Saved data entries
################

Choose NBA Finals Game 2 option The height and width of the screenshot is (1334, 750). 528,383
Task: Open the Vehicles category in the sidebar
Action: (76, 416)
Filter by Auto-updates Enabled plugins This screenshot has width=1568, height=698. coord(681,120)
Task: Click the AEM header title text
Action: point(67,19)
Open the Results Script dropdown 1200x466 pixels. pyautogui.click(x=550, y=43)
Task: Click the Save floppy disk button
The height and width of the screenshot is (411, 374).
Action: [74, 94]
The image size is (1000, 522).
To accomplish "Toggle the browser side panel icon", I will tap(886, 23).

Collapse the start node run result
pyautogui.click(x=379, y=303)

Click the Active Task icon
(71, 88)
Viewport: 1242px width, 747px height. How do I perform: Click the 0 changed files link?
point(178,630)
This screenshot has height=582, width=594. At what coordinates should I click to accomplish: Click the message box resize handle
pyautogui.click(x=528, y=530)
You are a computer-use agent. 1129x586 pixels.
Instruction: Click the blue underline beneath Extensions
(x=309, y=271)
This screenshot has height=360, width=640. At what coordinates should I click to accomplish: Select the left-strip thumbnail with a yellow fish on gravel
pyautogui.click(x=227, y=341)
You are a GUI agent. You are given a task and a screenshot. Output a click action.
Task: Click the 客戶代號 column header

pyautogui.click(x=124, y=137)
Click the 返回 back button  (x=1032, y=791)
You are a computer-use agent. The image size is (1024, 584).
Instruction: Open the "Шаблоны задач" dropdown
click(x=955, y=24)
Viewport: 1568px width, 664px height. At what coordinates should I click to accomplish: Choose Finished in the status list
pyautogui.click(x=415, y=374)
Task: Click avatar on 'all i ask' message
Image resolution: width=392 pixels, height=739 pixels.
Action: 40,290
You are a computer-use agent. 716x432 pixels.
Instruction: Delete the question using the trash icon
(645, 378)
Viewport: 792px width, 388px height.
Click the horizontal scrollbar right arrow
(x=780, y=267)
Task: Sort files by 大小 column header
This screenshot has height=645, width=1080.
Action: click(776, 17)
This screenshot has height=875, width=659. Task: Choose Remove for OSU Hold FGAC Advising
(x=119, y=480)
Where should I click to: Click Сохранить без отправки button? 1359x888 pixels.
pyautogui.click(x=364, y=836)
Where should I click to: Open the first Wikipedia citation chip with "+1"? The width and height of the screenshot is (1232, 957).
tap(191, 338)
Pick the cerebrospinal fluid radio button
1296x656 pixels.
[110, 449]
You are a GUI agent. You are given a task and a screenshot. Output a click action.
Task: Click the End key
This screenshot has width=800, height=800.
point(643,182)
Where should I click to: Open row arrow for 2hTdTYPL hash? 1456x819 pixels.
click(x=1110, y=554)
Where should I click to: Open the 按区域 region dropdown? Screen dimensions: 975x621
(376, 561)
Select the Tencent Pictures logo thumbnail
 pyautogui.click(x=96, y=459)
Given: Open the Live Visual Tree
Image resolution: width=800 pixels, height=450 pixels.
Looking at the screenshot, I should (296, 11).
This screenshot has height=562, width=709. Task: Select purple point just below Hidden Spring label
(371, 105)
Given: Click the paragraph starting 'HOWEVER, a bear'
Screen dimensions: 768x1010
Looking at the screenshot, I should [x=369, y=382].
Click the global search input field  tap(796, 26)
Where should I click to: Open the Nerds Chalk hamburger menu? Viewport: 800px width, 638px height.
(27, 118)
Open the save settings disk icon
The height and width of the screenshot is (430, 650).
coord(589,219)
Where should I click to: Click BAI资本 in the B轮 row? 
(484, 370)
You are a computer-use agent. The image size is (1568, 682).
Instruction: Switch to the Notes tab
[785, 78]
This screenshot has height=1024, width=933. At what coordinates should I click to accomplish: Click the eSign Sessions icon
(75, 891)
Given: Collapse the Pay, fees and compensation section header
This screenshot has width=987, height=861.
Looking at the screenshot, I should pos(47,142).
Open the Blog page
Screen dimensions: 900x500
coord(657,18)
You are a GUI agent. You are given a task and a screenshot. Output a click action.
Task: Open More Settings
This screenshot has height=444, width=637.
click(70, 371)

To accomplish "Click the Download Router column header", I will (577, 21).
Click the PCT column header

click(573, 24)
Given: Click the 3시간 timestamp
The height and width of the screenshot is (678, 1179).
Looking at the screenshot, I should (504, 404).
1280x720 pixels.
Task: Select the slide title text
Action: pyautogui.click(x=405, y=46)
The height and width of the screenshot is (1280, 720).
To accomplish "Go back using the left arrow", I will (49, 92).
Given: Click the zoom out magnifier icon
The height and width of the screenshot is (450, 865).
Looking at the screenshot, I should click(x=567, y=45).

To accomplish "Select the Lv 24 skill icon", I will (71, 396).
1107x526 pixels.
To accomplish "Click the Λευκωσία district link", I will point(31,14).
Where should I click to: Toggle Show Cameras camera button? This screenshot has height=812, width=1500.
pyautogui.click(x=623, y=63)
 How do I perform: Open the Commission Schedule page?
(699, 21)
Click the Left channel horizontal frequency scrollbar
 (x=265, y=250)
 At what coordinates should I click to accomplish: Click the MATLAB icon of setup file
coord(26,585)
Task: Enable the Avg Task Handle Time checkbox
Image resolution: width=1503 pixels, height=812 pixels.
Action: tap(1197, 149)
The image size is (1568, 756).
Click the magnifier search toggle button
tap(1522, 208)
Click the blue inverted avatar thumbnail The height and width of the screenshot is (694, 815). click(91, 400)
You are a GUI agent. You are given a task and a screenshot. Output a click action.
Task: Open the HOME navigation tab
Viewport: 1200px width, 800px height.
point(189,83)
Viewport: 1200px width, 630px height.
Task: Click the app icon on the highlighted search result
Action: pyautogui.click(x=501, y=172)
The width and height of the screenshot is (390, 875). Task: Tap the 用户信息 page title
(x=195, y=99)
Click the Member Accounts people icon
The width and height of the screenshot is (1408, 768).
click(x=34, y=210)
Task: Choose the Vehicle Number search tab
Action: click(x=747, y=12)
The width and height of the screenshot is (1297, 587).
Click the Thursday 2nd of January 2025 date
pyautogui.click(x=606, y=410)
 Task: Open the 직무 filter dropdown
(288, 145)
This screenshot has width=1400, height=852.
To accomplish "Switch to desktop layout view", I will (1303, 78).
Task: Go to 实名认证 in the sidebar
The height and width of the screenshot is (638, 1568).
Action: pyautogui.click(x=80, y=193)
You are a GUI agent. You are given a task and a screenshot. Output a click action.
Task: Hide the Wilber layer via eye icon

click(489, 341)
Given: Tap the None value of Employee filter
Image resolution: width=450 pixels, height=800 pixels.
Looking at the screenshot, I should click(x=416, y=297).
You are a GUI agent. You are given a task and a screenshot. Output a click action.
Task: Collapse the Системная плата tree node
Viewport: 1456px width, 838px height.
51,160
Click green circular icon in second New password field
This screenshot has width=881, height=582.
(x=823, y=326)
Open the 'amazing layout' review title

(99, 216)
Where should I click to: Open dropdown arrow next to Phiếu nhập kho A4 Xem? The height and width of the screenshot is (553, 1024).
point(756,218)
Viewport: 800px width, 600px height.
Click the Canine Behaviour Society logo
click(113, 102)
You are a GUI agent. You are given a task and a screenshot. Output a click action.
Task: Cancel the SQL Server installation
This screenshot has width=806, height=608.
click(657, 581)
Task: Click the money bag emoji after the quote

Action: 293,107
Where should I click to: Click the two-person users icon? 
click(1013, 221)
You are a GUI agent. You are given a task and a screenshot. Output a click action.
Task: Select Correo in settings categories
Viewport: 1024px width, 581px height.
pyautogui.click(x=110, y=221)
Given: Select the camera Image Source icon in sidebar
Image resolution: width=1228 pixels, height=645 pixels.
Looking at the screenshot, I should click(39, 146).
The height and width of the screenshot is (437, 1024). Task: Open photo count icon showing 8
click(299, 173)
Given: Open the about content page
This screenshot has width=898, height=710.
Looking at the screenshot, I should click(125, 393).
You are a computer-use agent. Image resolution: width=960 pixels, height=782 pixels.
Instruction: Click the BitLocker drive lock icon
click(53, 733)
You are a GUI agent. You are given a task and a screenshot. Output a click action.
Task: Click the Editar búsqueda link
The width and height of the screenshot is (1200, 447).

################

How to complete this task: Lines holding the word "disk" should be counted across the entries; state only how many there are.

Written answer: 2